### GIVEN TASK 1
Answer these from the article on al-Shabab and the U.S. terrorist list:
(a) Which U.S. department announced the addition to the list?
(b) At least how many people did Wednesday's fighting in Mogadishu kill?
(c) According to Aweys, what wrong decision did the U.S. make in 2006?
### GIVEN TASK 2
From the article on al-Shabab and the U.S. terrorist list, print the stretch from "San Francisco chronicle" through "site in Somalia." word for word.

### PAGE EXTRACT
####

Somalia militants applaud making U.S. terrorist list

 
San Francisco chronicle
March 20, 2008
Mohamed Olad Hassan
 
Islamic militants in Somalia welcomed being added to the U.S. list of foreign terrorist organizations, saying Wednesday they only wish the designation had come sooner.
 
The State Department announced Tuesday that it added the military wing of the Council of Islamic Court to its list of foreign terrorist organizations. Some members of its military wing, called al-Shabab or "the youth," are affiliated with the al Qaeda terror network, U.S. officials said.
 
"We are happy that the U.S. put us on its list of terrorists, a name given to pure Muslims who are strong and clear in their religious position," said Sheikh Muqtar Robow, al-Shabab's spokesman, from an undisclosed site in Somalia.
 
He said he was pleased to be on a list that included Islamic militants - "our brothers" - in Iraq and Afghanistan. "We would have been happy to be the first, but now we are unhappy that we are the last," Robow said.
 
He accused the United States of targeting his group because it is "fighting against Ethiopia, a Christian nation that had invaded our country."
 
Mogadishu, the capital, has been engulfed in an insurgency of Islamic militants from the movement, which controlled much of southern Somalia for about six months before being driven out in December 2006 by the Western-backed Somali government and its Ethiopian allies.
 
On Wednesday, heavy fighting in Mogadishu killed at least eight people, including three Ethiopian soldiers, witnesses said.
 
Earlier in the day, Council of Islamic Courts leader Sheikh Hassan Dahir Aweys denied links between terrorists and al-Shabab and said the militants "are part of the coalition for the reliberation of Somalia."
 
"The U.S. policy toward Somalia is always wrong and twisted," Aweys said. "They made the wrong decision in 2006 when they backed the Ethiopian invasion, and they are wrong to designate part of the resistance as terrorists."
 
Designated terror organizations cannot legally receive material or resources from Americans, and their property and interests in the United States are blocked.

####

### DATA
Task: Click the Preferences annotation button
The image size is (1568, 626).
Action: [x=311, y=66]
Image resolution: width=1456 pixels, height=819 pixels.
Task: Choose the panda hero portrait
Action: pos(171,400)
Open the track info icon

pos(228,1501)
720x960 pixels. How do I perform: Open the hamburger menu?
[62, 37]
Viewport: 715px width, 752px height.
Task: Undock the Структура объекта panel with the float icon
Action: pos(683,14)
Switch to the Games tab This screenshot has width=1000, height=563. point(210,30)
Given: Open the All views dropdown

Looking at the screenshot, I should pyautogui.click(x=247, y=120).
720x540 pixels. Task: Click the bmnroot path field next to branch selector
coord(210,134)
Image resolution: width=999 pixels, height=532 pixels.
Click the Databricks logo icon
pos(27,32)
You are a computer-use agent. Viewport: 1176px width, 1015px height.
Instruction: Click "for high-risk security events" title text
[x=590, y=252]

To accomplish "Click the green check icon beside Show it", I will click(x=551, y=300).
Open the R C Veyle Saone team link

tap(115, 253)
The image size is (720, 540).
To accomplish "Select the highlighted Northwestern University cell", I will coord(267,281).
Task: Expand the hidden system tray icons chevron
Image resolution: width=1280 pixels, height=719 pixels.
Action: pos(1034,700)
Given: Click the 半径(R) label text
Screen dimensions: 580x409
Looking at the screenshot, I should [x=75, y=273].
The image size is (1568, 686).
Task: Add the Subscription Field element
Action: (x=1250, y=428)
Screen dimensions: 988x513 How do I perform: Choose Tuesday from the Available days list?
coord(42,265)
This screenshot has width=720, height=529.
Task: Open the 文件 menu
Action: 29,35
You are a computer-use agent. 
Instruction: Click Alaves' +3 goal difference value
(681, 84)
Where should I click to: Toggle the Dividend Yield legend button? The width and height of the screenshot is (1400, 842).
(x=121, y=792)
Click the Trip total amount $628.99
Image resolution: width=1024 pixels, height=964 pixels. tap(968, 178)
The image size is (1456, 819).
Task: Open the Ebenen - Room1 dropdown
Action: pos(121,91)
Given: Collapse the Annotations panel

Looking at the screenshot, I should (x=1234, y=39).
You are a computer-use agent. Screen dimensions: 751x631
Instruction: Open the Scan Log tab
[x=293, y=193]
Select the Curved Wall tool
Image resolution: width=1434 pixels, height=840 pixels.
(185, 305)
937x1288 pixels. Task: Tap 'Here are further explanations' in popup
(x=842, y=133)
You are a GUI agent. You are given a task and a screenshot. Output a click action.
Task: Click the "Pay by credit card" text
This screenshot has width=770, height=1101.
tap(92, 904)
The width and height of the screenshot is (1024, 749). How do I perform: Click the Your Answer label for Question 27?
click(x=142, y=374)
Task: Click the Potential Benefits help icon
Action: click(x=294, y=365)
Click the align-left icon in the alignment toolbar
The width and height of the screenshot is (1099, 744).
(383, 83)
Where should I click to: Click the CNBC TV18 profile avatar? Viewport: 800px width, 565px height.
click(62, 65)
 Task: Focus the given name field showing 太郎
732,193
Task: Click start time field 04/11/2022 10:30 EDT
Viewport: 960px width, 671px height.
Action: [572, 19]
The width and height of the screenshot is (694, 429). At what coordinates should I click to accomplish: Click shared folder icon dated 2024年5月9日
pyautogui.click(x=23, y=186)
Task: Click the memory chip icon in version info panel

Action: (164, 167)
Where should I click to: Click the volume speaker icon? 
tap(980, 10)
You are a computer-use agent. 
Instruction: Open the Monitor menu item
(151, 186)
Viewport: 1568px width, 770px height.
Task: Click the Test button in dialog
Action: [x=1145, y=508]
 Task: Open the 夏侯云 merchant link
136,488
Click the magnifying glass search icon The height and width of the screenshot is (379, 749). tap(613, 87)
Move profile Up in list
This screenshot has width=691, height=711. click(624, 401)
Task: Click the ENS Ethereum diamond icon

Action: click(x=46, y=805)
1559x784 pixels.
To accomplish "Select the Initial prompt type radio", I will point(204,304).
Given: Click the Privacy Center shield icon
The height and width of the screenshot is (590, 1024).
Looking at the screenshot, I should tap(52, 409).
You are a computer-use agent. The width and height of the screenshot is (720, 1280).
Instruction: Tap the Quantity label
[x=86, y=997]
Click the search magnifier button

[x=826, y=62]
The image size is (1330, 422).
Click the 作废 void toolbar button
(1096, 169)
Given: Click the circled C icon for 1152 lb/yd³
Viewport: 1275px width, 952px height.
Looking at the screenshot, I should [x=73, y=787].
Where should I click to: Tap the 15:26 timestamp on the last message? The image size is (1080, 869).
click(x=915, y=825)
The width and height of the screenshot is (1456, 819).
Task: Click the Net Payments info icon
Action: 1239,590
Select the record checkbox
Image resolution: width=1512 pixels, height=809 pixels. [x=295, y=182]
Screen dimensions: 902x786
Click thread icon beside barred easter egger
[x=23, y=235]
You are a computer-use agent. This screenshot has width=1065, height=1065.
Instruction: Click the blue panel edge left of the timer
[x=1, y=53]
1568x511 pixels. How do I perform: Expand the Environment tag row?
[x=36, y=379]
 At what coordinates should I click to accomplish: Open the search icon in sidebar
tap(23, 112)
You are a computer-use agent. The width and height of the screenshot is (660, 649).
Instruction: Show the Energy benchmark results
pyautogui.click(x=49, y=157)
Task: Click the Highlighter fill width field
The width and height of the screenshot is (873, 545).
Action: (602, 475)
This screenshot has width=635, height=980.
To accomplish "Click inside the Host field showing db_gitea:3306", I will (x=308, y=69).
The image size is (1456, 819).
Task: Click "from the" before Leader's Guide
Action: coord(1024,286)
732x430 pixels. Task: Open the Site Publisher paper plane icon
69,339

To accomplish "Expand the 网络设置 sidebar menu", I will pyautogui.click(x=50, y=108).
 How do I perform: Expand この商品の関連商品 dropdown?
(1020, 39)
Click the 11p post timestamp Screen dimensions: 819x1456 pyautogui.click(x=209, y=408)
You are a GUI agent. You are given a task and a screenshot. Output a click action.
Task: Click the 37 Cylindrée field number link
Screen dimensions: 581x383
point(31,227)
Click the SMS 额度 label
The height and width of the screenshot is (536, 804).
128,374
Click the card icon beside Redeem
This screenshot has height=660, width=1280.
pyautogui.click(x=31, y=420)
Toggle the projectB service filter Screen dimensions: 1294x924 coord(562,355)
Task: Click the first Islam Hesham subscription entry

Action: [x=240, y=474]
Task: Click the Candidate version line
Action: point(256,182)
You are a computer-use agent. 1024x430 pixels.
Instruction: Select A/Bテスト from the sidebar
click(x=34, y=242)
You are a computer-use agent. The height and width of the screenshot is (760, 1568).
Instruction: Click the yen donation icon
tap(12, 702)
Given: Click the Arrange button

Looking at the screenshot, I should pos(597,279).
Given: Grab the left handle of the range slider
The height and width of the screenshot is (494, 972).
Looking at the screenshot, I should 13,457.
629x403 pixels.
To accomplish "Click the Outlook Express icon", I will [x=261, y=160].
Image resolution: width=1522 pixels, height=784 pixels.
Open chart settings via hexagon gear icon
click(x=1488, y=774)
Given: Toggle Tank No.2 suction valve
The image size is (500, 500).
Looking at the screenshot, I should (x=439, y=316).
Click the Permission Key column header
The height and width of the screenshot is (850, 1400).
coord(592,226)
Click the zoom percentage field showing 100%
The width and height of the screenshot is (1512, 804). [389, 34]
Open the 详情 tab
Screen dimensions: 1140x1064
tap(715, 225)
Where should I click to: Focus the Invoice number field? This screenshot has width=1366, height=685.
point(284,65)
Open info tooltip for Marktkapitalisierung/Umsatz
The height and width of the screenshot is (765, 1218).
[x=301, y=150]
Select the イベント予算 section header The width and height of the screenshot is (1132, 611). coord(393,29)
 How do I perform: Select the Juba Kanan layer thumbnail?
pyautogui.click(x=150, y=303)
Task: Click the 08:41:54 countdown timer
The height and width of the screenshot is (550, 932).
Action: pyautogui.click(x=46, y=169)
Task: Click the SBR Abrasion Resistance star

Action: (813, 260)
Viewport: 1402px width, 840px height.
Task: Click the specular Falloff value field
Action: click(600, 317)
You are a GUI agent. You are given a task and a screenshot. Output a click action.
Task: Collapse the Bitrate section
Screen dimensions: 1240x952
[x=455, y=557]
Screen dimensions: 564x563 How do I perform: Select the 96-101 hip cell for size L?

####

### WORKED SOLUTION 1
(a) The State Department.
(b) At least eight people, including three Ethiopian soldiers.
(c) It backed the Ethiopian invasion.

### WORKED SOLUTION 2
San Francisco chronicle
March 20, 2008
Mohamed Olad Hassan
 
Islamic militants in Somalia welcomed being added to the U.S. list of foreign terrorist organizations, saying Wednesday they only wish the designation had come sooner.
 
The State Department announced Tuesday that it added the military wing of the Council of Islamic Court to its list of foreign terrorist organizations. Some members of its military wing, called al-Shabab or "the youth," are affiliated with the al Qaeda terror network, U.S. officials said.
 
"We are happy that the U.S. put us on its list of terrorists, a name given to pure Muslims who are strong and clear in their religious position," said Sheikh Muqtar Robow, al-Shabab's spokesman, from an undisclosed site in Somalia.